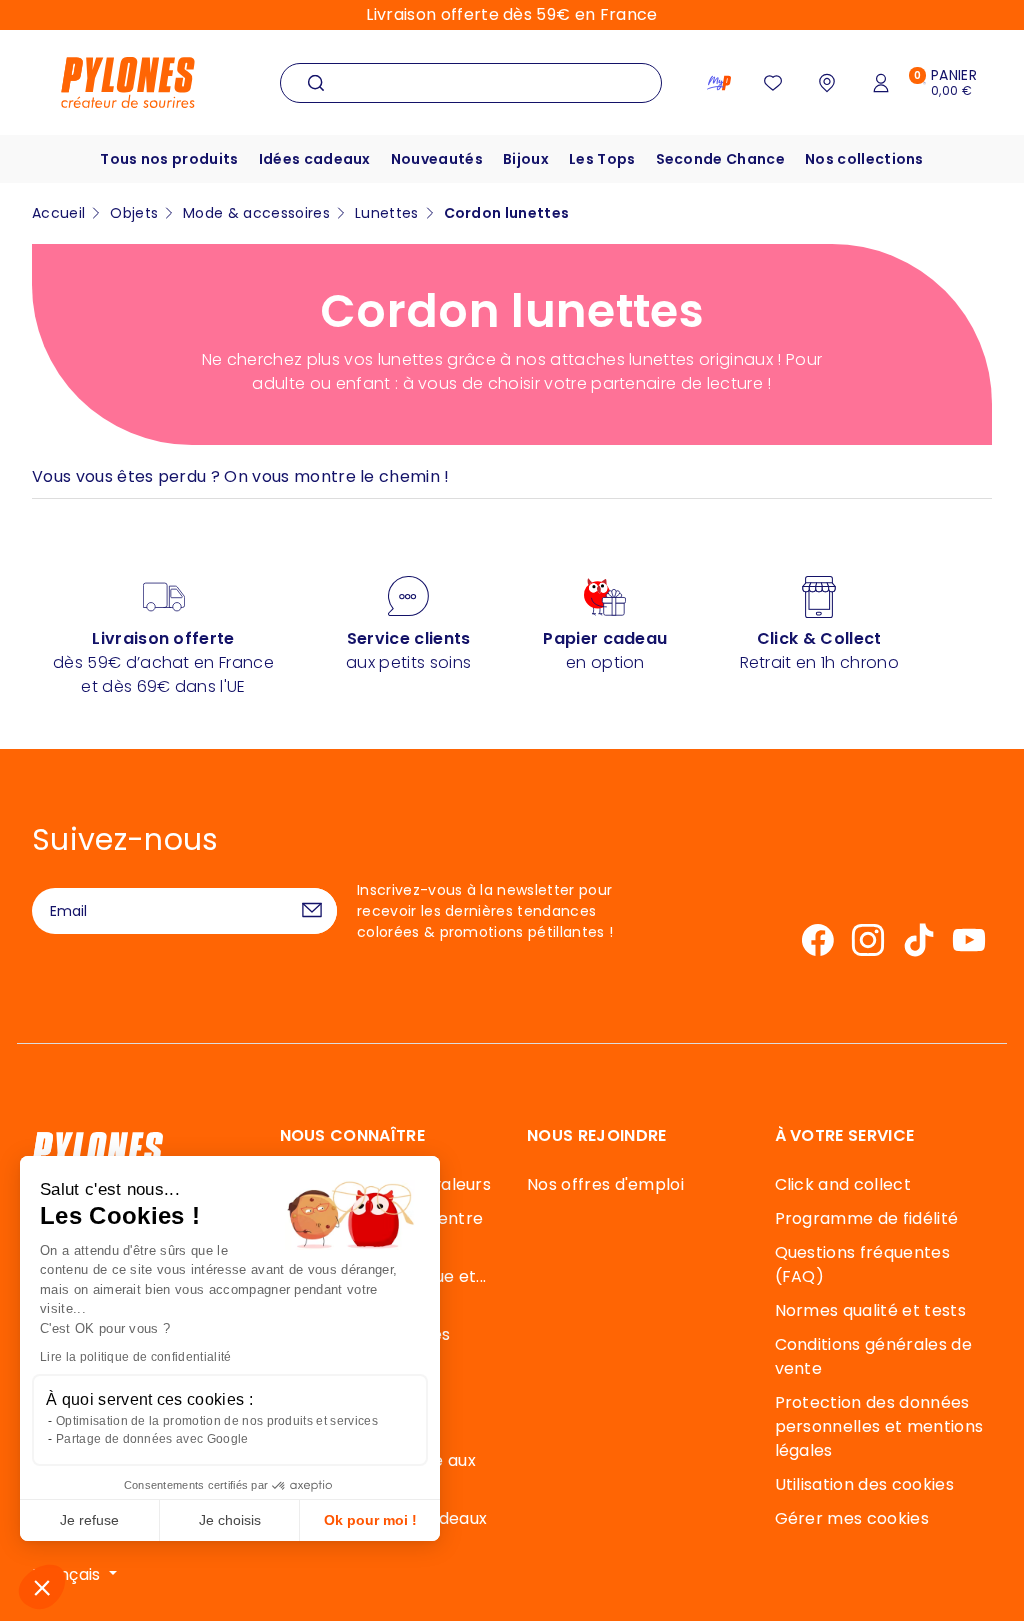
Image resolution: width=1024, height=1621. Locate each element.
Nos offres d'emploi (605, 1184)
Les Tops (602, 159)
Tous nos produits (169, 159)
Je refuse (89, 1520)
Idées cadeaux (315, 159)
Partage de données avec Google (152, 1439)
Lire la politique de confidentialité (136, 1357)
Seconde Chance (720, 159)
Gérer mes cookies (852, 1518)
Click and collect (843, 1184)
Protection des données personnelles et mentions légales (879, 1426)
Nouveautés (437, 159)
######
TASK TO CARRY OUT:
Which lines run from the one containing "Les Tops (602, 159)" to the final line of the entries? Return those lines exactly, and only those.

RESULT BELOW:
Les Tops (602, 159)
Tous nos produits (169, 159)
Je refuse (89, 1520)
Idées cadeaux (315, 159)
Partage de données avec Google (152, 1439)
Lire la politique de confidentialité (136, 1357)
Seconde Chance (720, 159)
Gérer mes cookies (852, 1518)
Click and collect (843, 1184)
Protection des données personnelles et mentions légales (879, 1426)
Nouveautés (437, 159)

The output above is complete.